As recently as 2011–12, investors demanded more than four percentage points extra to hold Italian debt over French bonds. Even in late 2022, the spread remained at 180 basis points.
The convergence, first hinted at in July when five-year Italian bonds briefly traded below their French equivalents for the first time since 2005, has now materialised across longer maturities.
Italy’s repositioning reflects a combination of fiscal discipline and political stability under right-wing Prime Minister Giorgia Meloni.
Despite a debt burden exceeding 135 per cent of GDP, Rome has returned to a primary budget surplus and steadily narrowed its deficit since the pandemic.
Labour market gains, rising tax receipts and the tailwinds of EU recovery funding have bolstered revenues, while rating agencies now view the country with a positive outlook. Fitch is even expected to consider an upgrade.
France, by contrast, faces mounting doubts. Credit rating agency Fitch downgraded Paris earlier in September, citing the absence of a credible path to stabilising public finances. Public debt now stands at roughly 114 per cent of GDP, while political gridlock has undermined the government’s capacity to enact reforms.
Emmanuel Macron, lacking a parliamentary majority, has cycled through three prime ministers in under a year. Attempts to rein in spending have provoked street protests, most recently against a proposal by former PM François Bayrou to scrap two public holidays in a bid to save billions of euros. The plan was swiftly abandoned following public outcry.
Italy, meanwhile, is moving in the opposite direction. On the same day markets confirmed its improved standing, parliament advanced a proposal to reinstate October 4 as a national holiday in honour of Saint Francis of Assisi and Pope Francis, who died in April.
The move, supported across Meloni’s coalition, contrasts sharply with France’s aborted austerity initiative. Italy already marks 12 national holidays, compared with France’s 11, yet politicians argued that the day would symbolise peace, unity and respect for nature on the 800th anniversary of the saint’s death in 2026.
There was a public holiday in honour of the saint before, but it was cancelled in 1977 due to austerity measures.

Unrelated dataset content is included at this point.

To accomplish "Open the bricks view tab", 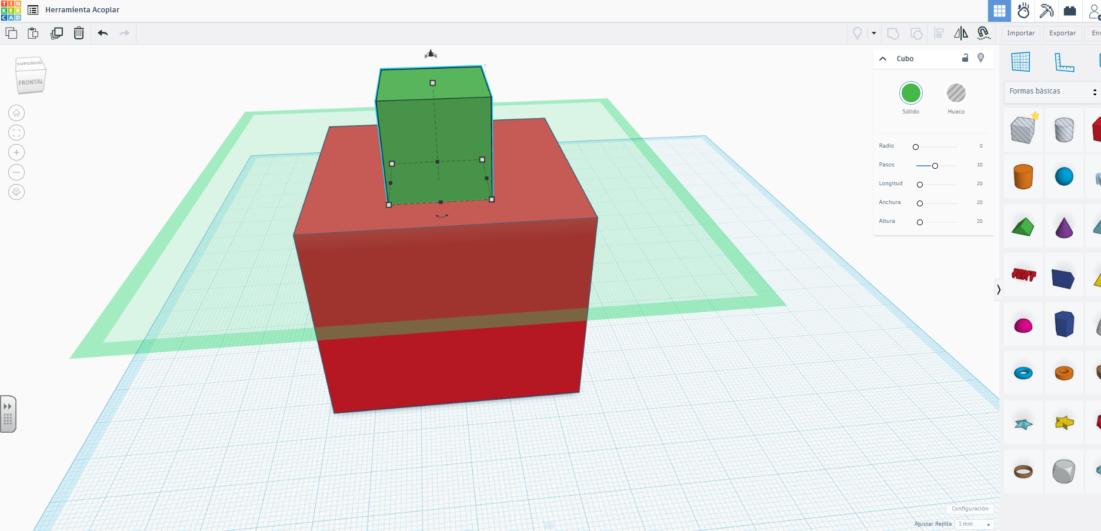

Analysts note that while Italy still grapples with weak demographics and low productivity, its government has delivered consistency and workable relations with Brussels.
France, in turn, struggles with structural deficits, an ageing pension system and political volatility. Christoph Rieger of Commerzbank recently predicted it was only a matter of time before France’s 10-year yields exceeded Italy’s, a scenario once unthinkable.
This economic turnaround stands in marked contrast to the forecasts of Meloni’s progressive critics, who branded her government “far-right” and even “fascist”, warning that Italy was plunging into a populist deep end, as they did with Argentina and the US when the Right won the elections.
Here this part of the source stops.